If you don’t want this default behavior, you can: \
Use your own memory class Override how the prompt is built \
**Examples:**
* ConversationSummaryMemory: Summarizes instead of verbatim history.
* ChatMessageHistory: Keeps messages structured (like OpenAI chat format).

In [10]:
def chat(user_input, history):
    response = conversation.predict(input=user_input)
    history.append((user_input, response))
    return history, history

* gr.Blocks(): A flexible layout system for building interfaces.
* gr.Markdown(...): Adds a title at the top.
* gr.Chatbot(): The UI element that shows the conversation.
* gr.Textbox(): Where users type their messages.
* gr.State([]): Keeps the chat history across interactions (Gradio needs this to remember prior messages).
* **msg.submit(...): When the user hits enter:**
* It calls the chat() function.
* Passes the current message and history.
* Updates both the visible chatbot and the stored state.

In [11]:
# Gradio interface
with gr.Blocks() as demo:
    gr.Markdown("# 🧠 LangChain Chatbot with Memory")
    chatbot = gr.Chatbot()
    msg = gr.Textbox(label="Your Message")
    state = gr.State([])  # This will store the chat history
    msg.submit(chat, [msg, state], [chatbot, state])

  chatbot = gr.Chatbot()


In [12]:
demo.launch()

It looks like you are running Gradio on a hosted a Jupyter notebook. For the Gradio app to work, sharing must be enabled. Automatically setting `share=True` (you can turn this off by setting `share=False` in `launch()` explicitly).

Colab notebook detected. To show errors in colab notebook, set debug=True in launch()
* Running on public URL: https://4da84bef06095bd25d.gradio.live

This share link expires in 1 week.
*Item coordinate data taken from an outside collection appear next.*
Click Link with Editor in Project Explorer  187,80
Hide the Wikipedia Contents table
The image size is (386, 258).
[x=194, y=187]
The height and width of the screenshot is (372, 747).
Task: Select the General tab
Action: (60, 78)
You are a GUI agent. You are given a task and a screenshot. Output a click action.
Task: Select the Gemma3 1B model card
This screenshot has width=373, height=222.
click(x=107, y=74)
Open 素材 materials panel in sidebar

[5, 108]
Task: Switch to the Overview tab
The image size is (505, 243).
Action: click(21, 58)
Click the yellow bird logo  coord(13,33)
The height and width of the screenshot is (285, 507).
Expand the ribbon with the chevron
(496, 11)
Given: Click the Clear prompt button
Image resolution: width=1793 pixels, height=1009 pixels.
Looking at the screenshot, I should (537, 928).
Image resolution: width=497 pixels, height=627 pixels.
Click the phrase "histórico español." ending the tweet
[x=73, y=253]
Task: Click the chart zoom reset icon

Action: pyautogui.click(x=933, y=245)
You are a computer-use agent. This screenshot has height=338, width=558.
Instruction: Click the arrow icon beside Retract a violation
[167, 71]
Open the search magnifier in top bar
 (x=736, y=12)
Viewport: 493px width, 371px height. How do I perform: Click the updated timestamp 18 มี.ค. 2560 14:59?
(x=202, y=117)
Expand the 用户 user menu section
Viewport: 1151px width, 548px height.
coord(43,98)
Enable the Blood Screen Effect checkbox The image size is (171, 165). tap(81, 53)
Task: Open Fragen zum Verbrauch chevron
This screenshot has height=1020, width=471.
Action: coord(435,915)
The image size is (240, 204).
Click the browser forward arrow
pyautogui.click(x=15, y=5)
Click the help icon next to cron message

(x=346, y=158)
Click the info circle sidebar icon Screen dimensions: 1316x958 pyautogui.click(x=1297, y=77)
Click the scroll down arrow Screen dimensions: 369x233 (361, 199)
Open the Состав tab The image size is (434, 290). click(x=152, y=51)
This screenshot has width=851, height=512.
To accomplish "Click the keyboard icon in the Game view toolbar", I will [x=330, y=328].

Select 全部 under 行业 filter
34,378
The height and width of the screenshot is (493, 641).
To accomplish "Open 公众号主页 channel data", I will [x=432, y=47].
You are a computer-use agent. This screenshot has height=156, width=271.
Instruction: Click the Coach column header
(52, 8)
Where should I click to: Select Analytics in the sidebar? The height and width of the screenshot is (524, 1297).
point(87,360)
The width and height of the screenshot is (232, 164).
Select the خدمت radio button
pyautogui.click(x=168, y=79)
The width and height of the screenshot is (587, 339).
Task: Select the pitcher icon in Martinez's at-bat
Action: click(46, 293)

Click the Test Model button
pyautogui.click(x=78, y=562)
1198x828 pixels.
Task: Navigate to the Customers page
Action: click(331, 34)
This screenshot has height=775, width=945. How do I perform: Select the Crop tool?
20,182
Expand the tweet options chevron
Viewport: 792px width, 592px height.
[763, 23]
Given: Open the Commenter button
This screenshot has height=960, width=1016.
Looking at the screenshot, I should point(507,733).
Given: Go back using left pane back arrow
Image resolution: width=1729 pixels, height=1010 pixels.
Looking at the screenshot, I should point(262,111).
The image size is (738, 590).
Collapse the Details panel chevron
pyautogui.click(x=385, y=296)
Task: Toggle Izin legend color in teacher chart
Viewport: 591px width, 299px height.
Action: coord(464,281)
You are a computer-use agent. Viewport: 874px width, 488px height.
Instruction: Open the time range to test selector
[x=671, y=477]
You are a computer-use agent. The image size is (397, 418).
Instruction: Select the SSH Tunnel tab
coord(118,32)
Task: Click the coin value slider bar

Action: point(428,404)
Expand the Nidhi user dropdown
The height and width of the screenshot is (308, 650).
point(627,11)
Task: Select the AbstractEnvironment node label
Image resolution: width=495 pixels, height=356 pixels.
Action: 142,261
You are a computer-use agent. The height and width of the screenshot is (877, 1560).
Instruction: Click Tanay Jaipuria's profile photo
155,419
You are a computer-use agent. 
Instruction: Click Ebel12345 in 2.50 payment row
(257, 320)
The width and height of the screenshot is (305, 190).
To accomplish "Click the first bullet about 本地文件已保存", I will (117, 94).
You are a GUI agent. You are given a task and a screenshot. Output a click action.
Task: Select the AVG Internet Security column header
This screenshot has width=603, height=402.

For free permanent hosting and GPU upgrades, run `gradio deploy` from the terminal in the working directory to deploy to Hugging Face Spaces (https://huggingface.co/spaces)




**Understanding the difference between Gradio State and LangChain’s ConversationBufferMemory is key to building memory-aware chatbots.**
* Gradio’s utility to store temporary values between interactions.
* Think of it as a global variable that survives UI updates.
* Not visible to LLM. Only backend data to show the conversation history for the front end

**ConversationBufferMemory (LangChain)**
* Keeps the raw input-output message history in a format the LLM can understand.
* Automatically inserts previous turns into the prompt passed to the LLM

**In conclusion:Use Both Together**
* gr.State → Keeps chat history for the UI (gr.Chatbot() needs it).
*ConversationBufferMemory → Keeps message history for the LLM so it responds contextually.